--- Extracted information ---

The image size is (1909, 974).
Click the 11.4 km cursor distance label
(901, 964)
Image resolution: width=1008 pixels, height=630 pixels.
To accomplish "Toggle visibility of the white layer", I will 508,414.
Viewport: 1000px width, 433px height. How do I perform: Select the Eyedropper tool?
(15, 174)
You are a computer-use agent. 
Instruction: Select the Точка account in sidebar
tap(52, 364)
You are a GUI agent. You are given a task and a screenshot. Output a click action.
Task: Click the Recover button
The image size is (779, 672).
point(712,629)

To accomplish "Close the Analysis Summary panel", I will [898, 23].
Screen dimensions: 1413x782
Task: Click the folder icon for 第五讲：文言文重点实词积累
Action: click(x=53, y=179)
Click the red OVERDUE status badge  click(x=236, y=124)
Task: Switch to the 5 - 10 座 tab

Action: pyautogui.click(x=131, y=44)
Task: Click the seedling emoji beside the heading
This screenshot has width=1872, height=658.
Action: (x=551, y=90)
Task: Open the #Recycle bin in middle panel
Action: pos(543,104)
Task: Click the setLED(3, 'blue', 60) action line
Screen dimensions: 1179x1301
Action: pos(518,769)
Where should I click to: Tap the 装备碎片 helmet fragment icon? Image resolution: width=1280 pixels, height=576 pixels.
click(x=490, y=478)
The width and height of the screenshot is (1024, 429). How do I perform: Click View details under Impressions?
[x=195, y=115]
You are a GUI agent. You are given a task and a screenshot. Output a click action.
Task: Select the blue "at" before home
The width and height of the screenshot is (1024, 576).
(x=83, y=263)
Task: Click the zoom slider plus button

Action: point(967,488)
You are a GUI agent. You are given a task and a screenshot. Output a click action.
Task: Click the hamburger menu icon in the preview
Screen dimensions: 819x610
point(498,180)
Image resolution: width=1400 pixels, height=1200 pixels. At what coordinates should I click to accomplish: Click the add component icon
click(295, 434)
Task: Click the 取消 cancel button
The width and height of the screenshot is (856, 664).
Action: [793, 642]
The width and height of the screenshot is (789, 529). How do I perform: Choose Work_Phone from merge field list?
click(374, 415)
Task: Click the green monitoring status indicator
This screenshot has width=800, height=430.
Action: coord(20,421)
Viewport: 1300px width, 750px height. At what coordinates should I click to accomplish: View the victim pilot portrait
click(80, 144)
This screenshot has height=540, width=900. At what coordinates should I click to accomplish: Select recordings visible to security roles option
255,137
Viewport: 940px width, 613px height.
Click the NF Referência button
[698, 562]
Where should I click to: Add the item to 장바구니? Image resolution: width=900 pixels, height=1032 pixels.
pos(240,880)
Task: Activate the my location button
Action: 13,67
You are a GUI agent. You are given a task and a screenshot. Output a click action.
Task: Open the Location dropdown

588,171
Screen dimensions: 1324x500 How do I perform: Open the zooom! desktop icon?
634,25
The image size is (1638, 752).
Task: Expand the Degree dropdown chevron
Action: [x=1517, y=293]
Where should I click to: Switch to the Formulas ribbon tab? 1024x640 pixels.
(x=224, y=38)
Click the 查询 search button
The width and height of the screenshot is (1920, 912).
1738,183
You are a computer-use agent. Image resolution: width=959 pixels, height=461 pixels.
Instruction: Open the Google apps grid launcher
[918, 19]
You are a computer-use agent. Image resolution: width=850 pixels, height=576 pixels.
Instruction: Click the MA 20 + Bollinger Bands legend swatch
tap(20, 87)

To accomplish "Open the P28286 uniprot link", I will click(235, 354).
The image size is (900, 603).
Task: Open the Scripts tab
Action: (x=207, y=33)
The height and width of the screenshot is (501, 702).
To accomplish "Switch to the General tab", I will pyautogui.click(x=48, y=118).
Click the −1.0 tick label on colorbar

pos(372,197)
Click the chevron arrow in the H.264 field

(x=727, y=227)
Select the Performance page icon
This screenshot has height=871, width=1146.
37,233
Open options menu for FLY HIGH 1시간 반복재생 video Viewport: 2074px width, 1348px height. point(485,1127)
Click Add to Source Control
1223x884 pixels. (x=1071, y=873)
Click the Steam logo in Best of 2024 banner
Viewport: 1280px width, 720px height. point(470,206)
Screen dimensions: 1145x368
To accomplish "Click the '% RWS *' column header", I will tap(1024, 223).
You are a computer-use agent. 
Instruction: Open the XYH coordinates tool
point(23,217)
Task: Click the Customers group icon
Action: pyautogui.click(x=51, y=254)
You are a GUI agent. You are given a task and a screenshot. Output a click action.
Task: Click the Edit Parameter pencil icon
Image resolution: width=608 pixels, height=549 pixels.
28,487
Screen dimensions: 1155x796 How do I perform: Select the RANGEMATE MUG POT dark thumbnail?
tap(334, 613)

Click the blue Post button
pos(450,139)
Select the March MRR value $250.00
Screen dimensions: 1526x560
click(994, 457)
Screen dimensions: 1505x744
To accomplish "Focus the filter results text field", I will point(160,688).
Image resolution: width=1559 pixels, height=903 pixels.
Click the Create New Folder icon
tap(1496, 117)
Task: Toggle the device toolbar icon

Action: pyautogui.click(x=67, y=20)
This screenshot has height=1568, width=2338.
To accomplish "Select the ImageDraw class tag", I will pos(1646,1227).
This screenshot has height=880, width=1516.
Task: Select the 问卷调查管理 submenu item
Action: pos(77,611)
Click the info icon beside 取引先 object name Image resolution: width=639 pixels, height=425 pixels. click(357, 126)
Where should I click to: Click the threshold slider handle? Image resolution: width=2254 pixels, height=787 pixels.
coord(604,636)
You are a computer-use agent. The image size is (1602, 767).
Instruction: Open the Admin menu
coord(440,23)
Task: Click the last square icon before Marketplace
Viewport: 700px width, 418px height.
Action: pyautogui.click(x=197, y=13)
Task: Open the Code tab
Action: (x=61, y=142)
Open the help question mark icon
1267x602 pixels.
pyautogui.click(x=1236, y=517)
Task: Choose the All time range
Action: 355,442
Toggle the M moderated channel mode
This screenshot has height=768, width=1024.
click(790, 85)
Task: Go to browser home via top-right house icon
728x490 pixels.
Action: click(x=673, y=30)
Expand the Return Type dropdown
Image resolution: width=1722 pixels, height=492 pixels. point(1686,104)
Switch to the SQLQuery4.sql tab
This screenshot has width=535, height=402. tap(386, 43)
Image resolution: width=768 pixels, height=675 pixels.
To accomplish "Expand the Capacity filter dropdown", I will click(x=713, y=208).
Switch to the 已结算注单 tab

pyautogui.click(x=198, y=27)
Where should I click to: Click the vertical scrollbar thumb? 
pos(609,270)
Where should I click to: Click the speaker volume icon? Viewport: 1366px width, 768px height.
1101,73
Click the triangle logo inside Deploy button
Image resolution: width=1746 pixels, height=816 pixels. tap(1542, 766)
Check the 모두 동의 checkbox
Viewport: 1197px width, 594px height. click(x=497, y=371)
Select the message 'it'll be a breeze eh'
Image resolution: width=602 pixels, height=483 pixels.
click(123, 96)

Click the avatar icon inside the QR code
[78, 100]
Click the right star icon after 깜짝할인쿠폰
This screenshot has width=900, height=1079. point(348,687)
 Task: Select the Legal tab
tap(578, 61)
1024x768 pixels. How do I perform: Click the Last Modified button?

---

All entries above must be reproduced without a single change.

The image size is (1909, 974).
Click the 11.4 km cursor distance label
(901, 964)
Image resolution: width=1008 pixels, height=630 pixels.
To accomplish "Toggle visibility of the white layer", I will 508,414.
Viewport: 1000px width, 433px height. How do I perform: Select the Eyedropper tool?
(15, 174)
You are a computer-use agent. 
Instruction: Select the Точка account in sidebar
tap(52, 364)
You are a GUI agent. You are given a task and a screenshot. Output a click action.
Task: Click the Recover button
The image size is (779, 672).
point(712,629)

To accomplish "Close the Analysis Summary panel", I will [898, 23].
Screen dimensions: 1413x782
Task: Click the folder icon for 第五讲：文言文重点实词积累
Action: click(x=53, y=179)
Click the red OVERDUE status badge  click(x=236, y=124)
Task: Switch to the 5 - 10 座 tab

Action: pyautogui.click(x=131, y=44)
Task: Click the seedling emoji beside the heading
This screenshot has width=1872, height=658.
Action: (x=551, y=90)
Task: Open the #Recycle bin in middle panel
Action: pos(543,104)
Task: Click the setLED(3, 'blue', 60) action line
Screen dimensions: 1179x1301
Action: pos(518,769)
Where should I click to: Tap the 装备碎片 helmet fragment icon? Image resolution: width=1280 pixels, height=576 pixels.
click(x=490, y=478)
The width and height of the screenshot is (1024, 429). How do I perform: Click View details under Impressions?
[x=195, y=115]
You are a GUI agent. You are given a task and a screenshot. Output a click action.
Task: Select the blue "at" before home
The width and height of the screenshot is (1024, 576).
(x=83, y=263)
Task: Click the zoom slider plus button

Action: point(967,488)
You are a GUI agent. You are given a task and a screenshot. Output a click action.
Task: Click the hamburger menu icon in the preview
Screen dimensions: 819x610
point(498,180)
Image resolution: width=1400 pixels, height=1200 pixels. At what coordinates should I click to accomplish: Click the add component icon
click(295, 434)
Task: Click the 取消 cancel button
The width and height of the screenshot is (856, 664).
Action: [793, 642]
The width and height of the screenshot is (789, 529). How do I perform: Choose Work_Phone from merge field list?
click(374, 415)
Task: Click the green monitoring status indicator
This screenshot has width=800, height=430.
Action: coord(20,421)
Viewport: 1300px width, 750px height. At what coordinates should I click to accomplish: View the victim pilot portrait
click(80, 144)
This screenshot has height=540, width=900. At what coordinates should I click to accomplish: Select recordings visible to security roles option
255,137
Viewport: 940px width, 613px height.
Click the NF Referência button
[698, 562]
Where should I click to: Add the item to 장바구니? Image resolution: width=900 pixels, height=1032 pixels.
pos(240,880)
Task: Activate the my location button
Action: 13,67
You are a GUI agent. You are given a task and a screenshot. Output a click action.
Task: Open the Location dropdown

588,171
Screen dimensions: 1324x500 How do I perform: Open the zooom! desktop icon?
634,25
The image size is (1638, 752).
Task: Expand the Degree dropdown chevron
Action: [x=1517, y=293]
Where should I click to: Switch to the Formulas ribbon tab? 1024x640 pixels.
(x=224, y=38)
Click the 查询 search button
The width and height of the screenshot is (1920, 912).
1738,183
You are a computer-use agent. Image resolution: width=959 pixels, height=461 pixels.
Instruction: Open the Google apps grid launcher
[918, 19]
You are a computer-use agent. Image resolution: width=850 pixels, height=576 pixels.
Instruction: Click the MA 20 + Bollinger Bands legend swatch
tap(20, 87)

To accomplish "Open the P28286 uniprot link", I will click(235, 354).
The image size is (900, 603).
Task: Open the Scripts tab
Action: (x=207, y=33)
The height and width of the screenshot is (501, 702).
To accomplish "Switch to the General tab", I will pyautogui.click(x=48, y=118).
Click the −1.0 tick label on colorbar

pos(372,197)
Click the chevron arrow in the H.264 field

(x=727, y=227)
Select the Performance page icon
This screenshot has height=871, width=1146.
37,233
Open options menu for FLY HIGH 1시간 반복재생 video Viewport: 2074px width, 1348px height. point(485,1127)
Click Add to Source Control
1223x884 pixels. (x=1071, y=873)
Click the Steam logo in Best of 2024 banner
Viewport: 1280px width, 720px height. point(470,206)
Screen dimensions: 1145x368
To accomplish "Click the '% RWS *' column header", I will tap(1024, 223).
You are a computer-use agent. 
Instruction: Open the XYH coordinates tool
point(23,217)
Task: Click the Customers group icon
Action: pyautogui.click(x=51, y=254)
You are a GUI agent. You are given a task and a screenshot. Output a click action.
Task: Click the Edit Parameter pencil icon
Image resolution: width=608 pixels, height=549 pixels.
28,487
Screen dimensions: 1155x796 How do I perform: Select the RANGEMATE MUG POT dark thumbnail?
tap(334, 613)

Click the blue Post button
pos(450,139)
Select the March MRR value $250.00
Screen dimensions: 1526x560
click(994, 457)
Screen dimensions: 1505x744
To accomplish "Focus the filter results text field", I will point(160,688).
Image resolution: width=1559 pixels, height=903 pixels.
Click the Create New Folder icon
tap(1496, 117)
Task: Toggle the device toolbar icon

Action: pyautogui.click(x=67, y=20)
This screenshot has height=1568, width=2338.
To accomplish "Select the ImageDraw class tag", I will pos(1646,1227).
This screenshot has height=880, width=1516.
Task: Select the 问卷调查管理 submenu item
Action: pos(77,611)
Click the info icon beside 取引先 object name Image resolution: width=639 pixels, height=425 pixels. click(357, 126)
Where should I click to: Click the threshold slider handle? Image resolution: width=2254 pixels, height=787 pixels.
coord(604,636)
You are a computer-use agent. The image size is (1602, 767).
Instruction: Open the Admin menu
coord(440,23)
Task: Click the last square icon before Marketplace
Viewport: 700px width, 418px height.
Action: pyautogui.click(x=197, y=13)
Task: Open the Code tab
Action: (x=61, y=142)
Open the help question mark icon
1267x602 pixels.
pyautogui.click(x=1236, y=517)
Task: Choose the All time range
Action: 355,442
Toggle the M moderated channel mode
This screenshot has height=768, width=1024.
click(790, 85)
Task: Go to browser home via top-right house icon
728x490 pixels.
Action: click(x=673, y=30)
Expand the Return Type dropdown
Image resolution: width=1722 pixels, height=492 pixels. point(1686,104)
Switch to the SQLQuery4.sql tab
This screenshot has width=535, height=402. tap(386, 43)
Image resolution: width=768 pixels, height=675 pixels.
To accomplish "Expand the Capacity filter dropdown", I will click(x=713, y=208).
Switch to the 已结算注单 tab

pyautogui.click(x=198, y=27)
Where should I click to: Click the vertical scrollbar thumb? 
pos(609,270)
Where should I click to: Click the speaker volume icon? Viewport: 1366px width, 768px height.
1101,73
Click the triangle logo inside Deploy button
Image resolution: width=1746 pixels, height=816 pixels. tap(1542, 766)
Check the 모두 동의 checkbox
Viewport: 1197px width, 594px height. click(x=497, y=371)
Select the message 'it'll be a breeze eh'
Image resolution: width=602 pixels, height=483 pixels.
click(123, 96)

Click the avatar icon inside the QR code
[78, 100]
Click the right star icon after 깜짝할인쿠폰
This screenshot has width=900, height=1079. point(348,687)
 Task: Select the Legal tab
tap(578, 61)
1024x768 pixels. How do I perform: Click the Last Modified button?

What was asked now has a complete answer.